After locating the line with "Click the INGV" in the data that follows, return it and every later line exactly, up to and including the line with "Task: Click the shipping log name link".

[Dataset excerpts]
((

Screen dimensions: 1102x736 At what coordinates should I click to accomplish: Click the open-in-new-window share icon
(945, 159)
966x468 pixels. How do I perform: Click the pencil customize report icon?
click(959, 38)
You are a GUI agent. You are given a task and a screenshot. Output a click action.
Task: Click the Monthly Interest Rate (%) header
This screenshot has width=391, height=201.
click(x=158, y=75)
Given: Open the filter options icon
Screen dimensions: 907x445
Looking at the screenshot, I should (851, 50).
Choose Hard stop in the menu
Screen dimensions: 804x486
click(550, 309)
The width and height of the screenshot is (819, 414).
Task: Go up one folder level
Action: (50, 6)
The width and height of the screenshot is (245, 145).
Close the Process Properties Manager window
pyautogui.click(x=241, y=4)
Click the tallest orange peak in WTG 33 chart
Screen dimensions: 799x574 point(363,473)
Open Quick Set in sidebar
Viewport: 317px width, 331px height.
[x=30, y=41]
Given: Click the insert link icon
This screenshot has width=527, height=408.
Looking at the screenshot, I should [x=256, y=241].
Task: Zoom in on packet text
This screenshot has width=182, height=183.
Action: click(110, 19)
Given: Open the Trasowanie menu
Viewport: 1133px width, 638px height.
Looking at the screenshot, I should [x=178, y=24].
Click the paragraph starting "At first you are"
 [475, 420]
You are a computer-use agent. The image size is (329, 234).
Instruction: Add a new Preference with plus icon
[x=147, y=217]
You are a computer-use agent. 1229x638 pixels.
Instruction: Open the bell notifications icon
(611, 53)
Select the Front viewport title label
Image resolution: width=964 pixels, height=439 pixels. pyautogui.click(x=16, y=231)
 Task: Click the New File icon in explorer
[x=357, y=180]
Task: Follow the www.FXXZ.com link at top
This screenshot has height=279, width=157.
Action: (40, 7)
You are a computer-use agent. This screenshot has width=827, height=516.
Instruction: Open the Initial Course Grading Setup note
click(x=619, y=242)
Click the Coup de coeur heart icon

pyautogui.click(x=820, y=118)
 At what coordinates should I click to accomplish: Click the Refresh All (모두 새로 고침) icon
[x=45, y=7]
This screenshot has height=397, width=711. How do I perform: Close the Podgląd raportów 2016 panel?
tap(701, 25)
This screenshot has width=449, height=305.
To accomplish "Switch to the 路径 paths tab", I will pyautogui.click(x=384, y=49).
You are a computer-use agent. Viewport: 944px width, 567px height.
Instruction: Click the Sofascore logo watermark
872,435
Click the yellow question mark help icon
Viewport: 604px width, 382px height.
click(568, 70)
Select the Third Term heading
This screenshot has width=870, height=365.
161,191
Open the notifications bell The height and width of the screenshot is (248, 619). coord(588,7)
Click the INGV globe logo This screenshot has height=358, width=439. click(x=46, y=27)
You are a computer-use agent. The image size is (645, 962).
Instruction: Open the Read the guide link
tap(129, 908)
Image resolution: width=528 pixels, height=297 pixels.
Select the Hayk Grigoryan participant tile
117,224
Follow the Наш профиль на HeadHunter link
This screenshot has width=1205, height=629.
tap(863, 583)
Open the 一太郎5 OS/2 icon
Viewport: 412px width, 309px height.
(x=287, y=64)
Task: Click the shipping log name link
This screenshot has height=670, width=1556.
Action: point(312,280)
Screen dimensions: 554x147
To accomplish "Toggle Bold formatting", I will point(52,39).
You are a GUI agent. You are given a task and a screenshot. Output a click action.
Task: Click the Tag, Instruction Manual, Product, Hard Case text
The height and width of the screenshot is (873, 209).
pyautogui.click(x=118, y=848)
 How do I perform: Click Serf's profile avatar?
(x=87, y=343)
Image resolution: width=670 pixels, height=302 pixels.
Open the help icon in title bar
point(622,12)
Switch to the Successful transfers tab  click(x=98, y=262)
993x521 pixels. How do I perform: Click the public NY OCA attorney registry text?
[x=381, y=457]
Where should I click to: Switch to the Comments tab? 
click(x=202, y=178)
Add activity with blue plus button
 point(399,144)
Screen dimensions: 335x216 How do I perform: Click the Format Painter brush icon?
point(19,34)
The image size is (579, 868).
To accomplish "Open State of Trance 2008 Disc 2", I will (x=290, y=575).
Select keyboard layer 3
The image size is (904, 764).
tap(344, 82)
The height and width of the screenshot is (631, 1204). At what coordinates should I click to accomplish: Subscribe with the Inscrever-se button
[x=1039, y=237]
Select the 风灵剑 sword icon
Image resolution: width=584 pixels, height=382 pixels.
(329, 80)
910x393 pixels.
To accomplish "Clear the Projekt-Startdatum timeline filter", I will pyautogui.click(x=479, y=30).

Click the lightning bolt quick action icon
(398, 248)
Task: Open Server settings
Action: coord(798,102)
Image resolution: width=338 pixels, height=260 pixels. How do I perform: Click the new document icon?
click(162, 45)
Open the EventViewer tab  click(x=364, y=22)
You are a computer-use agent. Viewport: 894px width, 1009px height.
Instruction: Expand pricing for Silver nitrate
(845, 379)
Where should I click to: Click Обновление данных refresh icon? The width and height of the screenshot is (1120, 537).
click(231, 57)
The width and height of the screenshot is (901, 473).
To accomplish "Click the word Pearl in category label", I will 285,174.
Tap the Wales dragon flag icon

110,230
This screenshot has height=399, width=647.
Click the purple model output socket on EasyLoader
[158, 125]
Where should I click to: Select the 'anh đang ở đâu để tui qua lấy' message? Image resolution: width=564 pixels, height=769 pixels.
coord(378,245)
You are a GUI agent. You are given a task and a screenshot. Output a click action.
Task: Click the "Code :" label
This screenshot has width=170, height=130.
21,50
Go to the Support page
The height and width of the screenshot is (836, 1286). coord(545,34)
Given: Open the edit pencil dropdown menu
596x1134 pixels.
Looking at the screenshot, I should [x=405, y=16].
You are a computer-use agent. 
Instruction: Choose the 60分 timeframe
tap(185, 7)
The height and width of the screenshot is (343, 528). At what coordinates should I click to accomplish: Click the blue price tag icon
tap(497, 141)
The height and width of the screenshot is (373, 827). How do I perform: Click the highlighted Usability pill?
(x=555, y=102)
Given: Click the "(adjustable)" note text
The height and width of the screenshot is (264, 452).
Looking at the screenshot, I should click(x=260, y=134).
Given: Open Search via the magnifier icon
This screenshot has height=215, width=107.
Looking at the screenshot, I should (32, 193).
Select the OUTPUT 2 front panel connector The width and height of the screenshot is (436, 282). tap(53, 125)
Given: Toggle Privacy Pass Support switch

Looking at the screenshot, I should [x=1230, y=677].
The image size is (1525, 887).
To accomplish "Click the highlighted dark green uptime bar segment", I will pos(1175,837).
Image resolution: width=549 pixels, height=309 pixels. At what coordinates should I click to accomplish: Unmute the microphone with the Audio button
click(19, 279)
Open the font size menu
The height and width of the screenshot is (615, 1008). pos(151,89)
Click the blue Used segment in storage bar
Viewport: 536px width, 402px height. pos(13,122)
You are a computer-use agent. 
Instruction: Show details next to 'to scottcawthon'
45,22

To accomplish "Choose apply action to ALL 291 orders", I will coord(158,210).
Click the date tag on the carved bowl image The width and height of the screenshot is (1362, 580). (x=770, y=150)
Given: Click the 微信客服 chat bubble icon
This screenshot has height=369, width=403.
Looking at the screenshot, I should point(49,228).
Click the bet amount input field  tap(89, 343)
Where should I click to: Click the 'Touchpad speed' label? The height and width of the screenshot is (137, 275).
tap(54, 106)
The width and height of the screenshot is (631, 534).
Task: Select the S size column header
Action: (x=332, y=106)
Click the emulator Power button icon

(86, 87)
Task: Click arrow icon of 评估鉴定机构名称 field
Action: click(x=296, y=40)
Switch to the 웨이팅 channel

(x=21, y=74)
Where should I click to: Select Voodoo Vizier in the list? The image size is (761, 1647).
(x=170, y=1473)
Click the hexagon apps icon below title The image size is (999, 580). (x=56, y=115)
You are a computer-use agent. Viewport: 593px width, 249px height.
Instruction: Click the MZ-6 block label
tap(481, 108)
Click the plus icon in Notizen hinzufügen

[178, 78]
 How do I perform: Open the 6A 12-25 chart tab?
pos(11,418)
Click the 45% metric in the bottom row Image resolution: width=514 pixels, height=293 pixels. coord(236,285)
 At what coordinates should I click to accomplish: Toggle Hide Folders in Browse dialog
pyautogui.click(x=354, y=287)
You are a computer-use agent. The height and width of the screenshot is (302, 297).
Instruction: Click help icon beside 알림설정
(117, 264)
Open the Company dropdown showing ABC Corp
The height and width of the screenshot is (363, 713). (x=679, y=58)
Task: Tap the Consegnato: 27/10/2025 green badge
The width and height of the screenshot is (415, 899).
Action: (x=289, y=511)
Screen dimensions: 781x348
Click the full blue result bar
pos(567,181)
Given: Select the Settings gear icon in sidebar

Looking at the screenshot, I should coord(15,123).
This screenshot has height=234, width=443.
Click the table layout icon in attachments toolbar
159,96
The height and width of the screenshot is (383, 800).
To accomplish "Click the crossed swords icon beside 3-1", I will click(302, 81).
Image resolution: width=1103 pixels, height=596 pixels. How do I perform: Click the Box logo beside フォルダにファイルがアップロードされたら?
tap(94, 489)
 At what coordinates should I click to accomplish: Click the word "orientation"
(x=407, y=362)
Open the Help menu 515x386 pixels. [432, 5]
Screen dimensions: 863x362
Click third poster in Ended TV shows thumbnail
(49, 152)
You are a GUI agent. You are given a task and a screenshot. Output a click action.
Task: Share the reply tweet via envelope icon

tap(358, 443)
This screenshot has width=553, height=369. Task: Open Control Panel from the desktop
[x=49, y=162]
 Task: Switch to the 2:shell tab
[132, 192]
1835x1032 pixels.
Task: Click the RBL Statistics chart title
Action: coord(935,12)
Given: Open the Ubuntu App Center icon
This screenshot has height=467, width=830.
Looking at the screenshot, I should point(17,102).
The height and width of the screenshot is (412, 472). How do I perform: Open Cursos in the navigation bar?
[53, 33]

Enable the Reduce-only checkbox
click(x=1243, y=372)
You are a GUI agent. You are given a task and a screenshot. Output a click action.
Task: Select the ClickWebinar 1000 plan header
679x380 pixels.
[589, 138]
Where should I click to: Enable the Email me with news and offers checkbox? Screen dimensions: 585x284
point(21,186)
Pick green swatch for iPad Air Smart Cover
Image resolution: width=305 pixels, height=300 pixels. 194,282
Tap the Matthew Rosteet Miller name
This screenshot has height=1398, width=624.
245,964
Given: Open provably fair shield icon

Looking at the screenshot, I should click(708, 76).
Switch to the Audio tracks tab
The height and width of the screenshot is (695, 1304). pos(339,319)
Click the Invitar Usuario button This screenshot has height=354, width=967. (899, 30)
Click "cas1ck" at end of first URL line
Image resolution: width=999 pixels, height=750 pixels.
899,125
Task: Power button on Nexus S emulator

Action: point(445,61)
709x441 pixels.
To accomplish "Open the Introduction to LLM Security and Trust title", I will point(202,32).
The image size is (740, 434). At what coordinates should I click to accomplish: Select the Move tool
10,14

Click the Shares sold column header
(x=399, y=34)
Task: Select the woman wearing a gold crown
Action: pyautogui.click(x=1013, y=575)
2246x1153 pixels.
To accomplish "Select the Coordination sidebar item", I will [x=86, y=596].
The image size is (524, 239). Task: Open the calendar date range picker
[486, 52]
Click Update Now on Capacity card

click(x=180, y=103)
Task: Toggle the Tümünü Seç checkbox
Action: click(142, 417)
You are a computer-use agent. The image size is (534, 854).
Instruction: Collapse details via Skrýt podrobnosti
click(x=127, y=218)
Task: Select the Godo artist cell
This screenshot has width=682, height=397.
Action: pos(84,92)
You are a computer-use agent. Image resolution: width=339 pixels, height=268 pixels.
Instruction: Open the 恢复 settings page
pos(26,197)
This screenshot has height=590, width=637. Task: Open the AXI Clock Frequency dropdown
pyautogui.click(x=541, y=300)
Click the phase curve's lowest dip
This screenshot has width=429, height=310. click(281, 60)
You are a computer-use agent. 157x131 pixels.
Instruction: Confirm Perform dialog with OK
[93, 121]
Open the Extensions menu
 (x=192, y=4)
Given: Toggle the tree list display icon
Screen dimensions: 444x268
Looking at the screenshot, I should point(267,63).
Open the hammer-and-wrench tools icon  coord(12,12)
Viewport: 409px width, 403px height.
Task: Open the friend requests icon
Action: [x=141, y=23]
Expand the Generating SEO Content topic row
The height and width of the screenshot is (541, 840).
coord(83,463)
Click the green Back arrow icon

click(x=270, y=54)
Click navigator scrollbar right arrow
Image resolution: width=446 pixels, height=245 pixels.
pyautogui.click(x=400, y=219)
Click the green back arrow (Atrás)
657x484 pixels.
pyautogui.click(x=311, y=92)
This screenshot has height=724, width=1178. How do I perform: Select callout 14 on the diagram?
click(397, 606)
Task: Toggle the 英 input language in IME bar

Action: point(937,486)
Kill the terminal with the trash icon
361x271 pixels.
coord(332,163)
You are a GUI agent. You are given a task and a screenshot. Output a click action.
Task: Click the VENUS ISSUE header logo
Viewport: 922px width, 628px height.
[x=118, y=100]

))

Answer section ▸
Click the INGV globe logo This screenshot has height=358, width=439. click(x=46, y=27)
You are a computer-use agent. The image size is (645, 962).
Instruction: Open the Read the guide link
tap(129, 908)
Image resolution: width=528 pixels, height=297 pixels.
Select the Hayk Grigoryan participant tile
117,224
Follow the Наш профиль на HeadHunter link
This screenshot has width=1205, height=629.
tap(863, 583)
Open the 一太郎5 OS/2 icon
Viewport: 412px width, 309px height.
(x=287, y=64)
Task: Click the shipping log name link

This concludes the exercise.